Le Cabinet des Antiques (/fr/, The Cabinet of Antiquities) is a French novel published by Honoré de Balzac in 1838 under the title les Rivalités en province (Rivalries in the provinces) in le Constitutionnel, then published as a work in its own right in 1838 by the Souverain publishing house.

With la Vieille Fille, the work fits into les Rivalités, an isolated group in the Scènes de la vie de province collection of la Comédie humaine. In it, Balzac portrays the old nobility in the French provinces, ruined by the French Revolution and forgotten by the restored Bourbons. The marquis d’Esgrignon, his sister and his friends represent this social group, which the author had already portrayed in la Vieille Fille. The younger generation within this class, represented by the marquis's son, causes his loss, sucked in by the whirlpool of Paris, where he lives merrily and ruins his fortunes.

Le Cabinet des Antiques works as a sequel to la Vieille Fille although the names of its main characters are not exactly the same. It is an adventure story, full of twists and with suspense created by the young son that borders on that of a crime novel as he lies and risks imprisonment.

==Plot==
The plot is partially narrated by journalist and author, Emile Blondet. The narrator talks about events he has witnessed, mainly his admiration for Armande d'Esgrignon and a small provincial town where his father, the respectable judge Blondet, still lives.

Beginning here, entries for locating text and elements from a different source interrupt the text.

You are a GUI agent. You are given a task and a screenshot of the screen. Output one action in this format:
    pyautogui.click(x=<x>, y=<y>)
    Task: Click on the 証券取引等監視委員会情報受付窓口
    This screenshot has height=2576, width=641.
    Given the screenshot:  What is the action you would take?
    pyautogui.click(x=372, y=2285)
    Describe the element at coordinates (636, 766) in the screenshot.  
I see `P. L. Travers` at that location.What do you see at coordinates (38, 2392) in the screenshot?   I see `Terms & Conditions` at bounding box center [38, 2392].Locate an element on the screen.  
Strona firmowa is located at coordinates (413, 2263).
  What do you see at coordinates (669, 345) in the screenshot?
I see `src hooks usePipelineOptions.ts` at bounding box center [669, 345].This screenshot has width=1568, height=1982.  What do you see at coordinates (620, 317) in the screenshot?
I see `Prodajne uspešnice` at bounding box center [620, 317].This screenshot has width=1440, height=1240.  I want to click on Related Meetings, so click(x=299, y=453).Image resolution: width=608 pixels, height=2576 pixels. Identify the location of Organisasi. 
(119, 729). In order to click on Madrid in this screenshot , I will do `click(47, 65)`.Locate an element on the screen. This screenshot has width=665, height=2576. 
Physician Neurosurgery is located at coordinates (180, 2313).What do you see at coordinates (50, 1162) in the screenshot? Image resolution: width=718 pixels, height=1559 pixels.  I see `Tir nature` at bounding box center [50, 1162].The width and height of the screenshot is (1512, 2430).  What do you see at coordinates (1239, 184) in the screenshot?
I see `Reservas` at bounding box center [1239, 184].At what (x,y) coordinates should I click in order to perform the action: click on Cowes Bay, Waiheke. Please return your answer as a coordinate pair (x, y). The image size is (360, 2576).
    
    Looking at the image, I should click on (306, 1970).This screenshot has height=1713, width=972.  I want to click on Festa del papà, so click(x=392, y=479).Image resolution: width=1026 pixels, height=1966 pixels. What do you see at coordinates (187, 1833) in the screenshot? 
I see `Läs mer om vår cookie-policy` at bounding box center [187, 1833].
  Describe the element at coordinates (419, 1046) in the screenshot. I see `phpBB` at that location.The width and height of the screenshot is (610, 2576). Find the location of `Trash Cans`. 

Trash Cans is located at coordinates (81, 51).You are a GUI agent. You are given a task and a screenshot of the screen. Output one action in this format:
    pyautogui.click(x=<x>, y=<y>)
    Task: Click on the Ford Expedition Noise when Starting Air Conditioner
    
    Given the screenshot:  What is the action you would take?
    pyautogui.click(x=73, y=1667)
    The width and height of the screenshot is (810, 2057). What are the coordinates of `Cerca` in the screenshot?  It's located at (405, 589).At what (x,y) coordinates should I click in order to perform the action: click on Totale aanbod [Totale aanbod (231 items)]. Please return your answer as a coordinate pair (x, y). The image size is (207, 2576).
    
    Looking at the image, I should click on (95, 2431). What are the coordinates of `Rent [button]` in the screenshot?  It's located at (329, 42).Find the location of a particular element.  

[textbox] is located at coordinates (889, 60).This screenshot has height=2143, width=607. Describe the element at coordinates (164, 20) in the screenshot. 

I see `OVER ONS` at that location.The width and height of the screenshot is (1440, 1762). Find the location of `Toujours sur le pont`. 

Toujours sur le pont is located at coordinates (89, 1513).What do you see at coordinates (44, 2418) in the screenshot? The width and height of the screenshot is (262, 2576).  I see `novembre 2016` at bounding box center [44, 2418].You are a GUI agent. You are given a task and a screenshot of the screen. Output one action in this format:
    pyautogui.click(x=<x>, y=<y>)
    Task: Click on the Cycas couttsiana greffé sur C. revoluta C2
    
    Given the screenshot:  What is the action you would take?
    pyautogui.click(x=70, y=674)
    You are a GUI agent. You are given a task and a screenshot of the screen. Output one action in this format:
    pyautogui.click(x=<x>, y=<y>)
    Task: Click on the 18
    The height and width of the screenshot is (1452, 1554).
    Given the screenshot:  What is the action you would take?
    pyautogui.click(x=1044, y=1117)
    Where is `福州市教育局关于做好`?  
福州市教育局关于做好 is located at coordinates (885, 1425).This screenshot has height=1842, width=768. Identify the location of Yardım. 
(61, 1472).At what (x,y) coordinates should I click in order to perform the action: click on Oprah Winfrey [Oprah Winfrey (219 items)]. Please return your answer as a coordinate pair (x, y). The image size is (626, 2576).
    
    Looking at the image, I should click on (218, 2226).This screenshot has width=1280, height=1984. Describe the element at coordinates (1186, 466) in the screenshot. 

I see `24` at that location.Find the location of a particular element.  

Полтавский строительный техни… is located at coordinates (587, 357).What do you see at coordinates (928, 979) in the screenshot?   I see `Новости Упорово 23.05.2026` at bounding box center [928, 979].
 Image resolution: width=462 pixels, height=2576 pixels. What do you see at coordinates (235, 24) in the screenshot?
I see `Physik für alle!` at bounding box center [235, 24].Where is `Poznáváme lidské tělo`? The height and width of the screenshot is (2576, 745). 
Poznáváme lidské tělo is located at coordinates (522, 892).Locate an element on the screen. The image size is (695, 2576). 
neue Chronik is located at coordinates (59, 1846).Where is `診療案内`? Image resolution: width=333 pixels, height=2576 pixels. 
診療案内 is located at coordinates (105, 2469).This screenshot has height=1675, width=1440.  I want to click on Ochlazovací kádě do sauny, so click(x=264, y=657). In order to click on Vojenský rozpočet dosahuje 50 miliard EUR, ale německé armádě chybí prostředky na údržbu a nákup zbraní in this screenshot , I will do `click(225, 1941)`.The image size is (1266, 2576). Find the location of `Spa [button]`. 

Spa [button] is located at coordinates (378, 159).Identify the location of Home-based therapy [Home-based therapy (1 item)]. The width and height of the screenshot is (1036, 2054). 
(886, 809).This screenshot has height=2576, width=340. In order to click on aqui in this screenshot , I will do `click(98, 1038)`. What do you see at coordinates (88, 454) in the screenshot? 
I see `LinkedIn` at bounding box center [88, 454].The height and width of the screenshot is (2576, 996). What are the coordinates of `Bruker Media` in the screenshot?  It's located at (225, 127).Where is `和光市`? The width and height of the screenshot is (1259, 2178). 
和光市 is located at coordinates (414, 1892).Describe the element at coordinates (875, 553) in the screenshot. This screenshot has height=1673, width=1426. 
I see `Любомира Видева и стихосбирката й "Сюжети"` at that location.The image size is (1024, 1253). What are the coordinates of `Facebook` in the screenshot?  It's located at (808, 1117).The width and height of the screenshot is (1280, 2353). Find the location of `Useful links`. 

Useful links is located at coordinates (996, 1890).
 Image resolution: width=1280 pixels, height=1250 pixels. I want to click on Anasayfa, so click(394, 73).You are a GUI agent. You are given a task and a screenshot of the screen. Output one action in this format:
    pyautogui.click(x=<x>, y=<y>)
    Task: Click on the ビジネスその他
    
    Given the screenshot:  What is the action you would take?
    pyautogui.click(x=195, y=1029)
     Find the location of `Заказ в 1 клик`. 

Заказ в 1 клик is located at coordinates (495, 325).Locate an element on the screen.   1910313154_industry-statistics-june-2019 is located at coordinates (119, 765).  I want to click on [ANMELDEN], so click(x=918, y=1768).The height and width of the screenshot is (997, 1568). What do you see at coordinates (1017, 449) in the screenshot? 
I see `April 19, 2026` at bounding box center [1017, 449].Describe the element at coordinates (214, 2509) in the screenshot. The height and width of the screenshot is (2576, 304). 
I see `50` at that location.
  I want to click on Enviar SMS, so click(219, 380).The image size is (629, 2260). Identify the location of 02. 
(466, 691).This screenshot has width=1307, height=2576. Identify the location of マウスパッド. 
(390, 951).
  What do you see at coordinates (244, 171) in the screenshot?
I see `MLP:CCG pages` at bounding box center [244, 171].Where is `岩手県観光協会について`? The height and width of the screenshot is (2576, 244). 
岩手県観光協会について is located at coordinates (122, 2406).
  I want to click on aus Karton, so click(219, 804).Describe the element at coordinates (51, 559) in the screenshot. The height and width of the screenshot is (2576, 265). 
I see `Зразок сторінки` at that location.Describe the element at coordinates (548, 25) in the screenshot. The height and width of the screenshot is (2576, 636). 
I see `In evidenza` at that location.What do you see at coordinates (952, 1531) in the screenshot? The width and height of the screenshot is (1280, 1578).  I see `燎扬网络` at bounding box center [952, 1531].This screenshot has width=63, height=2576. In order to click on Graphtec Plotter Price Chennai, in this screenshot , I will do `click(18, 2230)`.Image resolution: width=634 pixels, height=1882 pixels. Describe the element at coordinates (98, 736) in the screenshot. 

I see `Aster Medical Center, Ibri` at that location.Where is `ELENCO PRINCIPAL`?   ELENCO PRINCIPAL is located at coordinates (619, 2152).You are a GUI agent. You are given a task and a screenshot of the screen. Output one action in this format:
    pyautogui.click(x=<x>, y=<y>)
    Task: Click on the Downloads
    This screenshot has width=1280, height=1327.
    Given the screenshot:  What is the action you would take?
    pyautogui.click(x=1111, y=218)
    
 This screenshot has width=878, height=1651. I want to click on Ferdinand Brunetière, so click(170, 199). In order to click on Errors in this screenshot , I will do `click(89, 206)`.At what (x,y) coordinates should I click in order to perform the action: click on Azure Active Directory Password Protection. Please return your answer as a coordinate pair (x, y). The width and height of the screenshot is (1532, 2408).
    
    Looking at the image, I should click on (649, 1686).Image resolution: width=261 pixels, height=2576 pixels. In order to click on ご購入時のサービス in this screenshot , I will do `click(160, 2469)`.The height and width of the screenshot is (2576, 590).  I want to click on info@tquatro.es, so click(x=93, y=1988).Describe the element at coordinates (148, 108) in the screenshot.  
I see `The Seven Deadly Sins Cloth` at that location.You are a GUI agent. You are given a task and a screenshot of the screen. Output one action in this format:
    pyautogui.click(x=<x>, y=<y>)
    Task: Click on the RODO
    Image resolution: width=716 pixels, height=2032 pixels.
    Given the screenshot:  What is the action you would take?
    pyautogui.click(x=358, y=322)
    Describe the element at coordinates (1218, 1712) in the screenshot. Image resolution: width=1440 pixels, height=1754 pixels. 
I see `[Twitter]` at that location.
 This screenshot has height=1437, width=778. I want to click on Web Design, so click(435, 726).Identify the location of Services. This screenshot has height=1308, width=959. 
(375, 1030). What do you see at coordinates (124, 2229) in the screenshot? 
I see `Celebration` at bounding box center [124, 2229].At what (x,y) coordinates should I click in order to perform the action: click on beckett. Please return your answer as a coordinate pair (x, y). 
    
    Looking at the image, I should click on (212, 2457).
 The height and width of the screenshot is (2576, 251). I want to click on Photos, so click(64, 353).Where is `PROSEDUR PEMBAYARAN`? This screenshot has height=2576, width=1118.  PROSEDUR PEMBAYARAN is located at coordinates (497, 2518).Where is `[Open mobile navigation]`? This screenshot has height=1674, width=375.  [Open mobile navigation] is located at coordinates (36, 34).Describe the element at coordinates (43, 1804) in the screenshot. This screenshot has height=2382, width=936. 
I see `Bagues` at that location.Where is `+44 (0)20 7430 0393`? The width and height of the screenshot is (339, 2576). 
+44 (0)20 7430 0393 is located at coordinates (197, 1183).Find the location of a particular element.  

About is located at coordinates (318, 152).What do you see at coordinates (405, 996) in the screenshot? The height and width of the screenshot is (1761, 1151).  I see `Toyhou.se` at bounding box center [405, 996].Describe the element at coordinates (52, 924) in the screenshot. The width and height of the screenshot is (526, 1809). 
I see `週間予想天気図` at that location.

As a child, Blondet frequently watches Armande while she takes a stroll with her nephew, Victurien d'Esgrigon. The angel-faced child is carefully taken care of, as he does not have a mother. He was raised by his doting aunt and his adoring father.
As a young man, Victurien is strikingly intelligent but has a habit of lying, he prompts his impoverished family to give him more than they can afford to. Chesnel, the old notary, always manages to clear their debts, eventually ruining himself for Victurien. He even gives the young man his savings when the latter is sent to Paris.

However, becoming a part of the Marquis of Esgrigon's circle is a privilege, as only noble families are admitted. This makes some upstarts, such as Du Croisier, vengeful. The latter notices Victurien's penchants and manages to fault him. Victurien ends up being arrested for owing Du Croisier colossal sums of money. Chesnel manages to get the young man out of trouble with one of his clever ploys.

Victurien eventually marries Du Croisier's niece, wallowing in her vast wealth and regularly making her unhappy.